Installés depuis une semaine sur le rond-point d'accès à l'autoroute A7 d'Orange centre, dans le Vaucluse, les "gilets jaunes" n'attendent rien du gouvernement. Comme Carine, 46 ans, ils pensent même que "les annonces de Macron mardi vont mettre le feu aux poudres".
Divorcée, mère de deux enfants et licenciée il y a un an de la chaîne de magasins discount MacDan, Carine est arrivée la première sur ce rond-point, samedi 17 novembre, à 06h00, à la suite d'un appel sur Facebook. Et depuis, elle répond présente tous les jours.

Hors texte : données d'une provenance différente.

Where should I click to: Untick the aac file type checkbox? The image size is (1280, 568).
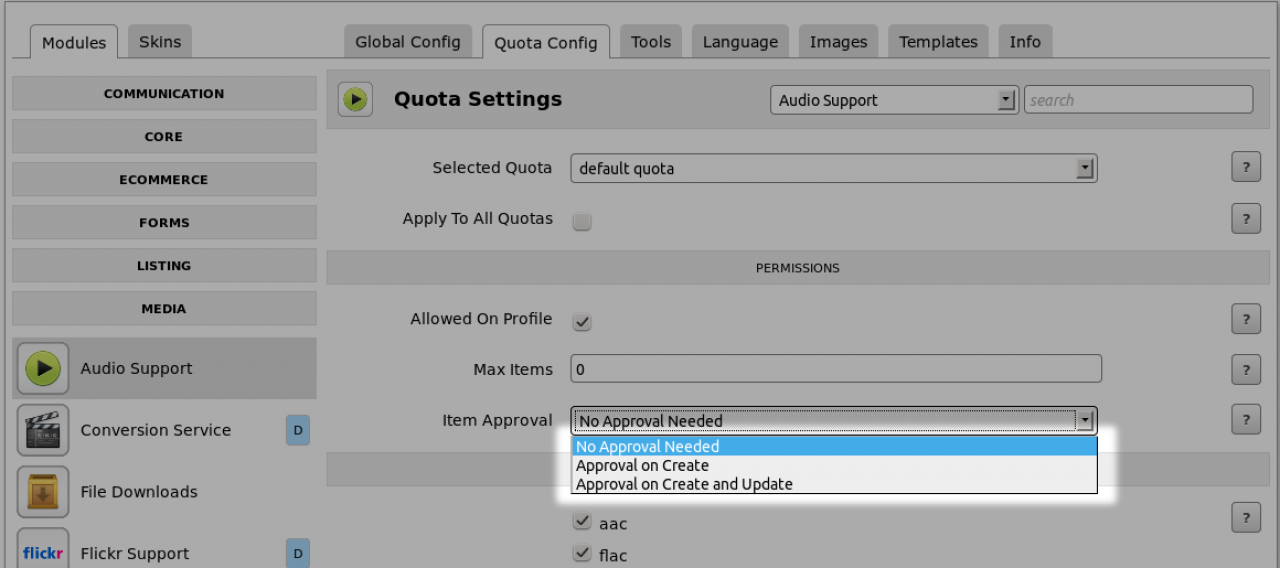582,521
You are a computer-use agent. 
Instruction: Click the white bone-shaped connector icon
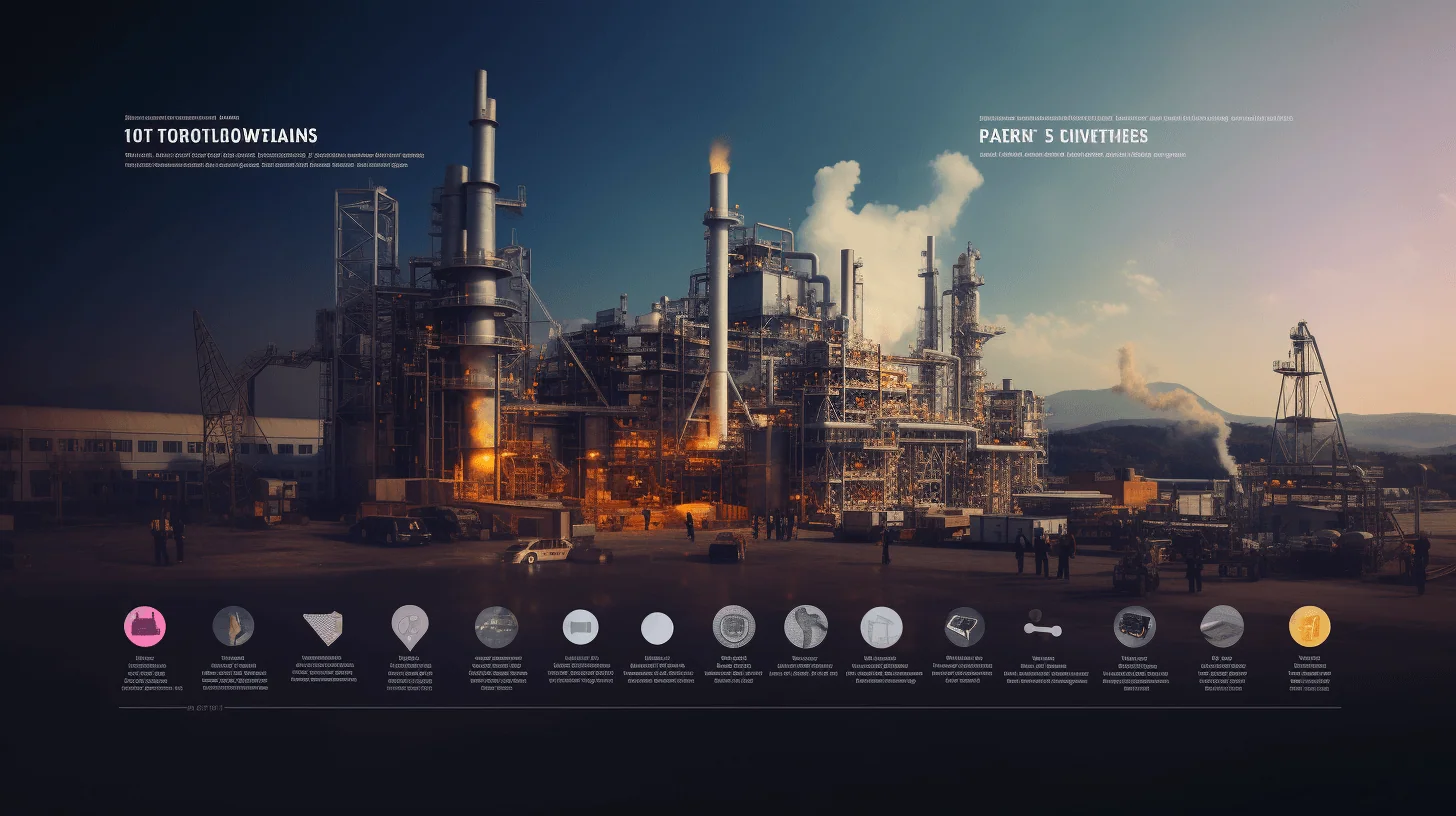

"Les écoles qui ferment, les services publics qui disparaissent, y en a marre de ce dédain de Paris pour les territoires. Sur ce rond-point, j'ai retrouvé une solidarité que je croyais disparue", explique-t-elle, entourée d'une quarantaine d'autres "gilets jaunes", majoritairement des femmes et des retraités dont le doyen du rond-point, 86 ans.
"Les hommes sont au boulot, ils viennent le soir", explique Danielle, retraitée, qui comme tous les autres ne donne que son prénom. Pendant qu'elle parle à l'AFP, lundi à la mi-journée, un voisin apporte un carton de sandwiches au pâté et des merguez grillent sur un barbecue de fortune.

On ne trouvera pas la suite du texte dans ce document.